Quantifying Fish School Fragmentation under Predation Using Stochastic Differential Equations

Junyi Qi, Thorkil Casse, Masayoshi Harada, Linh Thi Hoai Nguyen, Ton Viet Ta

incompletemedium confidence
Category
Not specified
Journal tier
Specialist/Solid
Processed
Sep 28, 2025, 12:57 AM

Audit review

The paper cleanly defines the graph-based metrics (r* = 1.2, first split time, final component count) and the two predator strategies (nearest vs center), and reports simulation trends: increasing α delays splitting and reduces the final component count; overly large β leads to complete disintegration (C_final = N); center attack fragments more than nearest attack at relatively high α; and a sharp prey-noise threshold appears near σ_i ≈ 0.4. These statements are documented in the text and figures, but are empirical rather than proved (e.g., r* and the β-claim are justified narratively rather than analytically) . The candidate solution offers partial analysis: a plausible virial/second-moment route to α-monotonicity (under explicit structural assumptions) and a mechanism for why center attack can be more disruptive at high α, plus a back-of-the-envelope rationale for a noise threshold around 0.4. However, its blanket refutation of the paper’s large-β fragmentation phenomenon leans on classical Cucker–Smale flocking without carefully incorporating the paper’s predator forcing and fast-decaying communication weights, which can invalidate unconditional flocking.
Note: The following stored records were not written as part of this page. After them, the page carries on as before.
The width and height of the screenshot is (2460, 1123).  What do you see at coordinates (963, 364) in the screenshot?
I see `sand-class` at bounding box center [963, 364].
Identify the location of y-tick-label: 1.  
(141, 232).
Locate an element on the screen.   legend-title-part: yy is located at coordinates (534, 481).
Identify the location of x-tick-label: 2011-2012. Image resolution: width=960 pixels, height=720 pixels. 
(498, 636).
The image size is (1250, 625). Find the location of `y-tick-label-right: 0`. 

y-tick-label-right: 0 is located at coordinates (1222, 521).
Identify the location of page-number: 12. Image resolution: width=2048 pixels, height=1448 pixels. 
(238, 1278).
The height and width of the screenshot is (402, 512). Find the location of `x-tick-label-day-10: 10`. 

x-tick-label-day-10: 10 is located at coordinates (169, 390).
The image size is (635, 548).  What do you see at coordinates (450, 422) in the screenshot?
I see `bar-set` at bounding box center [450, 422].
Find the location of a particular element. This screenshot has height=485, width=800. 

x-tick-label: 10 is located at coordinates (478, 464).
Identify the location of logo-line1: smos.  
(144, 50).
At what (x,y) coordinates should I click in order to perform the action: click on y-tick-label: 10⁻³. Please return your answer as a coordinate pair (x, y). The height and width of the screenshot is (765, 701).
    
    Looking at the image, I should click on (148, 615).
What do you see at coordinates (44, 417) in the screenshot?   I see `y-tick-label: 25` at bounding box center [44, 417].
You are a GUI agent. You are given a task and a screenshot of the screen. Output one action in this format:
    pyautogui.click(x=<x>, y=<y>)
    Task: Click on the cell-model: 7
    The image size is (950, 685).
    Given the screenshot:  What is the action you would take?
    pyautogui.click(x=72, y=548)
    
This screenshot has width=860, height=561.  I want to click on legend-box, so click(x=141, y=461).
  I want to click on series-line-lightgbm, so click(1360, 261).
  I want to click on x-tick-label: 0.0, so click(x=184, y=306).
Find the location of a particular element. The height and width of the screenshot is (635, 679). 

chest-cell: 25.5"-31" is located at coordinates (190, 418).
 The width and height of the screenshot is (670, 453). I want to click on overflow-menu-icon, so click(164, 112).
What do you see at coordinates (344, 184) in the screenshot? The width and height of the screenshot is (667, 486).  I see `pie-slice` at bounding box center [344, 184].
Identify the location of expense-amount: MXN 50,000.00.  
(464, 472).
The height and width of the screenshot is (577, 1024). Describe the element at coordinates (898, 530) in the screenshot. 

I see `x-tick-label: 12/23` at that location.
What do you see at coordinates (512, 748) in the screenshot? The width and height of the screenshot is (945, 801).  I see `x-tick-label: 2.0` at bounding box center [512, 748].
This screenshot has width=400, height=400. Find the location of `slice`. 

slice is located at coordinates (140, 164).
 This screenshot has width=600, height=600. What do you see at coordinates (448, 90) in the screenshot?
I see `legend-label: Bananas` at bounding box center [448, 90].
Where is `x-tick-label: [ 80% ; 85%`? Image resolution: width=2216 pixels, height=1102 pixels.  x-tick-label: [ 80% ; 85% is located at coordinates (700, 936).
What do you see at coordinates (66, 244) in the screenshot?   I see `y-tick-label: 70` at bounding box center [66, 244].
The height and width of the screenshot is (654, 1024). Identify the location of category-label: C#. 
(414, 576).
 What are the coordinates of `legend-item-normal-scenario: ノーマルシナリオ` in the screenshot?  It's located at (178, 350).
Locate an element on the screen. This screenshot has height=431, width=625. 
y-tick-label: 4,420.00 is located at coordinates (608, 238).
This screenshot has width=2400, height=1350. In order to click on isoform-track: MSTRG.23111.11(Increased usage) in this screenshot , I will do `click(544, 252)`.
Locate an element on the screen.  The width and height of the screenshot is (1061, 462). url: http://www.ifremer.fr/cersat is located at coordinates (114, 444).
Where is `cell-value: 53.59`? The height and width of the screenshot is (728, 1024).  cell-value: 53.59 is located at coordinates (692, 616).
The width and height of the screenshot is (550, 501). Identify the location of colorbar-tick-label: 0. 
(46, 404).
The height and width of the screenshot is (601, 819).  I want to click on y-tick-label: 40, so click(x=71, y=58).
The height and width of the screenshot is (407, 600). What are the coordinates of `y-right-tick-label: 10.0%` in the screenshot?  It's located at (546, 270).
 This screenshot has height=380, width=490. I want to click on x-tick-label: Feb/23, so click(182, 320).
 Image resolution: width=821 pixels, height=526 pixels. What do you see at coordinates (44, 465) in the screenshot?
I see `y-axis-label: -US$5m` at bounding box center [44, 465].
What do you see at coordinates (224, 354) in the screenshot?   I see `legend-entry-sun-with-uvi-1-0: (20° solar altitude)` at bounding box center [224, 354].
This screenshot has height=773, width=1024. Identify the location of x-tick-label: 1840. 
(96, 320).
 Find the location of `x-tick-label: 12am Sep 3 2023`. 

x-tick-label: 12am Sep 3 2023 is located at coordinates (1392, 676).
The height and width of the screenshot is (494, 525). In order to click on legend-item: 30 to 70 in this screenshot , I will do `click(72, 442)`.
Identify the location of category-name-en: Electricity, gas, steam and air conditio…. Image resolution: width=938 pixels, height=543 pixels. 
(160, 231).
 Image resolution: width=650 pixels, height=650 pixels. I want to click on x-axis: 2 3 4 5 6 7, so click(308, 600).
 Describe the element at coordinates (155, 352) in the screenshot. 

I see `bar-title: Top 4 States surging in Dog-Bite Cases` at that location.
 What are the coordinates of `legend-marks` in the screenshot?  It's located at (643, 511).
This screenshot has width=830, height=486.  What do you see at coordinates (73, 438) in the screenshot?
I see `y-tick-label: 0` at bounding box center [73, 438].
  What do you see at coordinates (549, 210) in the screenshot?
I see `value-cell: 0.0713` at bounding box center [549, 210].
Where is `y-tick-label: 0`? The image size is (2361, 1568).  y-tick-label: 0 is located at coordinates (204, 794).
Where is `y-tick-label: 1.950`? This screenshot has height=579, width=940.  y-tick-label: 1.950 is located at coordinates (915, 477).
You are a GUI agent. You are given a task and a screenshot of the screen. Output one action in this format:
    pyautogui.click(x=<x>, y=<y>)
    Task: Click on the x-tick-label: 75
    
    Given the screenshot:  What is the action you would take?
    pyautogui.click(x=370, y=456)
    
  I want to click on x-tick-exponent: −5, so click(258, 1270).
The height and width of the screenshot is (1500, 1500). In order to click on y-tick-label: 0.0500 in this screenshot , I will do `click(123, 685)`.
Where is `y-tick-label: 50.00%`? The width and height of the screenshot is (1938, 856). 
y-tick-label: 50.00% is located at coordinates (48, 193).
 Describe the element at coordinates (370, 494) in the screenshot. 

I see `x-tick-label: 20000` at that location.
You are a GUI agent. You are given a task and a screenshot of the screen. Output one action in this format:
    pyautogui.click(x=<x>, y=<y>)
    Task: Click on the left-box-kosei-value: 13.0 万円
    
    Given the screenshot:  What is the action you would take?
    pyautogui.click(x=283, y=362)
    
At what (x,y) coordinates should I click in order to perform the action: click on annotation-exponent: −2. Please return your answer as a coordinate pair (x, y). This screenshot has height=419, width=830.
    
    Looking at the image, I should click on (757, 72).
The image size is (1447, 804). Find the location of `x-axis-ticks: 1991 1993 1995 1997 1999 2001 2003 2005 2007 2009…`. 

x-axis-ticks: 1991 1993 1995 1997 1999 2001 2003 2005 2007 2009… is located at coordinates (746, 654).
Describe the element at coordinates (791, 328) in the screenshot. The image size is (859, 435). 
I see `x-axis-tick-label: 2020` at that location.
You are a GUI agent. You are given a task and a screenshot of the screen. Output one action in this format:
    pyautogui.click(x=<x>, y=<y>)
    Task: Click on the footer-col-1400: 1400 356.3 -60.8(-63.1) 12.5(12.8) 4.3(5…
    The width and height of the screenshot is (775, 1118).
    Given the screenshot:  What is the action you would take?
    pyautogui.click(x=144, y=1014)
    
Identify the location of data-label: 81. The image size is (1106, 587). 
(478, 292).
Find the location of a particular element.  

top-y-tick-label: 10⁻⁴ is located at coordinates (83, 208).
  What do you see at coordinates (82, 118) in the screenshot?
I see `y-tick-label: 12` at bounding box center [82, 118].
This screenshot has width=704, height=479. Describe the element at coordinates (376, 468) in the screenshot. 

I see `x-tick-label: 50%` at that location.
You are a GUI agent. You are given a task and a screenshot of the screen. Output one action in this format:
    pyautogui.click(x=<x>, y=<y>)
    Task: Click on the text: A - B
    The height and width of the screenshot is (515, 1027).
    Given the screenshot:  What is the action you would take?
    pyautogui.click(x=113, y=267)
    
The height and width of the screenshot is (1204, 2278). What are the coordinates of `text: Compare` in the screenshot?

Net: the paper’s claims are supported numerically but under-justified theoretically; the model adds helpful structure but leaves important steps open and overreaches on the β point.

Referee report (LaTeX)

\textbf{Recommendation:} major revisions

\textbf{Journal Tier:} specialist/solid

\textbf{Justification:}

The study is well-motivated and clearly written, with an SDE model and graph metrics that make the fragmentation question concrete. The simulation evidence is informative, but several key claims (particularly the large-β disintegration) are asserted broadly without analytical conditions or robust statistical support. Adding principled uncertainty quantification, sensitivity to modeling choices (e.g., r*), and a concise mechanistic analysis (especially for center attack) would materially improve correctness and impact.